SHANIWAR WADA: One of the most important remnants of the Maratha Empire is the palace-fort Shaniwar Wada. Although the fort’s glory and opulence was ravaged in an inferno in 1828, it still holds vestiges of the might and power of the Marathas. The fort’s giant, spiked entrance doors, the drum-house, fountains, lawns and other structures hint at its original grandeur. Also in the vicinity is the reconstructed Lal Mahal – originally built in 1630 – that Shivaji spent his early years and later had the famous encounter with Mughal general Shaista Khan.

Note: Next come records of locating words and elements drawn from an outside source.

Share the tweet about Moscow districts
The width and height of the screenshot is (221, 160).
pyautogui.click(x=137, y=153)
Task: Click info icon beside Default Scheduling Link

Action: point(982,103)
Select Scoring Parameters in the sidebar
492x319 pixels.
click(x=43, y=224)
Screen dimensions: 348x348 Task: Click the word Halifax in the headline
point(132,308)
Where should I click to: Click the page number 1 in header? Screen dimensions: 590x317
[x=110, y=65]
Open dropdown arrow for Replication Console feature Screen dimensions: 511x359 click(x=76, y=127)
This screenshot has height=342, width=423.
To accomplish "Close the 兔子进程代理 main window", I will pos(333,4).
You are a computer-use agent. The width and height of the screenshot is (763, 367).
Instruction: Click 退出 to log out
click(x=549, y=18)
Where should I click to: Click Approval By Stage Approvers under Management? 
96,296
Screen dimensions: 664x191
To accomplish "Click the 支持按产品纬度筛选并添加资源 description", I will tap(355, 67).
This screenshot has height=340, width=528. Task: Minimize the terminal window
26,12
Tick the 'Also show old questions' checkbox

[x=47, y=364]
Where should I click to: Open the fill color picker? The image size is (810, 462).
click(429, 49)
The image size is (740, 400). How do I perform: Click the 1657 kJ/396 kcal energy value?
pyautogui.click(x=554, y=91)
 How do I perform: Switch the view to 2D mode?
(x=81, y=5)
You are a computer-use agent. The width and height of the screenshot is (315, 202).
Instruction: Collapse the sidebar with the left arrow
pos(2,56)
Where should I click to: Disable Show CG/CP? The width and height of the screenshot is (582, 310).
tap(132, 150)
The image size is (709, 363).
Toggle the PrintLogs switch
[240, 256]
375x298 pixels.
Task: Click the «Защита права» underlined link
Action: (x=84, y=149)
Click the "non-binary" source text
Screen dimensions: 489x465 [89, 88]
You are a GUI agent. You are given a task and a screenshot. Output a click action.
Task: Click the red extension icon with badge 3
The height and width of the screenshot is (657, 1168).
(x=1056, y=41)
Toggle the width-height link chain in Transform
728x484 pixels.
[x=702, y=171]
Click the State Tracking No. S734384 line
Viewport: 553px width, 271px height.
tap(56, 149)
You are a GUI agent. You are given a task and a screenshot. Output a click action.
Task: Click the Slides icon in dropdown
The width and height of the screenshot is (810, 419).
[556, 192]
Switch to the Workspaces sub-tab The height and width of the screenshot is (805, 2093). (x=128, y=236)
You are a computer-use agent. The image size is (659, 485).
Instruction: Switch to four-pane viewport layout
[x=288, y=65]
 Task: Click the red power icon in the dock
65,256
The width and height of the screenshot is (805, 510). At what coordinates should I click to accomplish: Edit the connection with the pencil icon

M G ROAD: Pune’s Main Street is a long straight street lined with buildings which have shops below and residences above. Towards the end of the 19th century, the area was allotted by the British for shops that would cater to their needs. As the precinct evolved, it embraced a mix of architectural styles, shopping and eating places. Stroll by taking in its buzz and atmosphere; enjoy a bite at Marz-o-rin’s balcony; buy chips and chivada at Budhani and of course, try Shrewsbury biscuits at Kayani Bakery on Eat Street.
TRIBAL CULTURAL MUSEUM: Besides upscale restaurants, boutiques, parks and expensive real estate, Koregaon Park also boasts of the only tribal museum in Maharashtra. The museum offers a fascinating glimpse into the lives of over forty tribal communities that live in the state. On display are photos that convey first-hand the rhythm of the lives of tribal communities and artifacts, including fascinating Warli paintings, masks, wooden objects, musical instruments, ornaments, utensils and more, that tell of their ancient customs, beliefs and oral traditions. Craft demonstrations, held time and again at the complex, add to the museum experience.
Getting there: Jet Airways offers flights to Pune from several Indian cities.
Accommodation: Pune city offers a variety of accommodation options, from chain hotels to guest houses and service apartments.